QUEM SERÁ ADMITIDO NA UNIDADE DE TERAPIA INTENSIVA?

COVID-19 E O FIM DA VIDA: QUEM SERÁ ADMITIDO NA UNIDADE DE TERAPIA INTENSIVA?

Artigo muito bem escrito dentro de um ponto de vista puramente técnico, embora os autores afirmem, logo após a contextualização do tema: “A decisão acerca de qual paciente deverá ser admitido na UTI deverá se pautar em duas dimensões principais – técnica e ética – dado seu pertencimento ao âmbito do cuidado à saúde”. Entretanto, ao longo de todo artigo, há o esquecimento e abandono da imprescindível contemplação da ética, que mesmo assim mantém sua presença permanente e oculta sob o tratamento técnico da questão, na medida que a centralidade da ética a tudo que é humano é conforme à originária noção grega do êthos, “morada do ser humano”. O aparente abandono de sua consideração, pelo artigo, é até compreensível pois a ética não se encontra no mesmo plano dimensional que a técnica, sendo a ética o centro da própria esfera que abarca um infinidade de planos entre os quais este plano de dimensões técnica e científica.
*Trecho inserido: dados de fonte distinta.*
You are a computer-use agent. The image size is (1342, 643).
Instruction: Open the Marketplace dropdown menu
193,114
A ética jamais poderia ser uma dimensão compondo eixos geométricos em um mesmo plano ou âmbito da questão ocupação de leito de UTI, embora constitua a esfera que abriga a extrema relevância do tema “cuidado à saúde”. A ética pode ser figurada como um espaço de n-dimensões, capaz de abarcar a totalidade do tema “cuidado à saúde”. É neste espaço multidimensional da ética que é possível se configurar o plano das dimensões técnica e científica, da questão decisória de ocupação de leitos de UTI, como um enquadramento reduzido do tema ético “cuidado à saúde”.

Os autores até reconhecem logo em seguida, de certo modo, o destaque absoluto da ética: “De fato, todas as decisões tomadas por profissionais de saúde são matizadas por valores – ou seja, são também escolhas morais –, mesmo que isso não seja imediatamente perceptível. O trabalho em saúde pertence à esfera do cuidado ao outro, o que o coloca no âmbito da práxis – e da ética –, por mais que a biotecnociência interponha mediações técnicas ao saber-fazer do profissional, na expectativa de minimizar as incertezas e a impermanência das “verdades”, aspecto particularmente relevante no contexto da pandemia de COVID-19.”
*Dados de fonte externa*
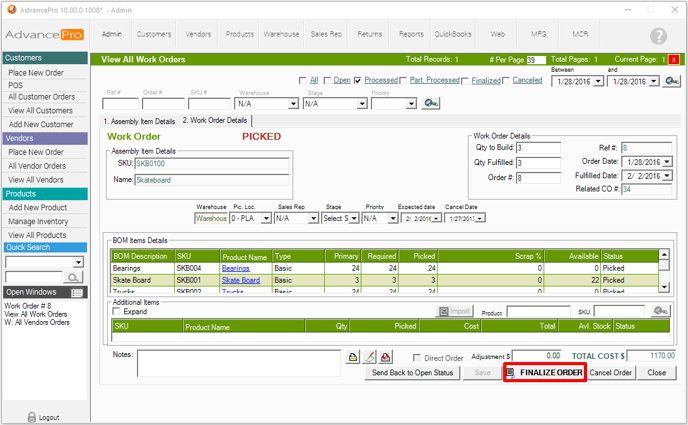Click the key search icon beside Priority filter
The image size is (688, 425).
(431, 103)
Todavia, a partir deste ponto, em compromisso com seu título, o artigo elabora uma proposta de orientação quanto a “quem será admitido na unidade de terapia intensiva”. E o faz com a maior competência e rigor de um pensar calculativo, capaz de estabelecer critérios de classificação e decisão que deem subsídio a este processo decisório. Chega até no ápice calculista de seu equacionamento da questão, a propor um “fluxograma”, nos moldes daqueles tão utilizados em programação de computador. Um passo desnecessário no afã de orientar, que aproxima os profissionais de saúde enquanto decididores da ocupação de leitos de UTI, à condição de executores de um fluxograma, apto a ser apropriado pelos avanços tecnológicos em “inteligência artificial”. O perigo do abandono da ética, do êthos, pela tecnicização do humano, pela interiorização da técnica ao humano, por sua “programação absoluta”, está no distanciamento da centralidade da morada do ser humano até o limite da esfera do humano, que ao ser ultrapassado corremos o risco de perdermos a humanidade.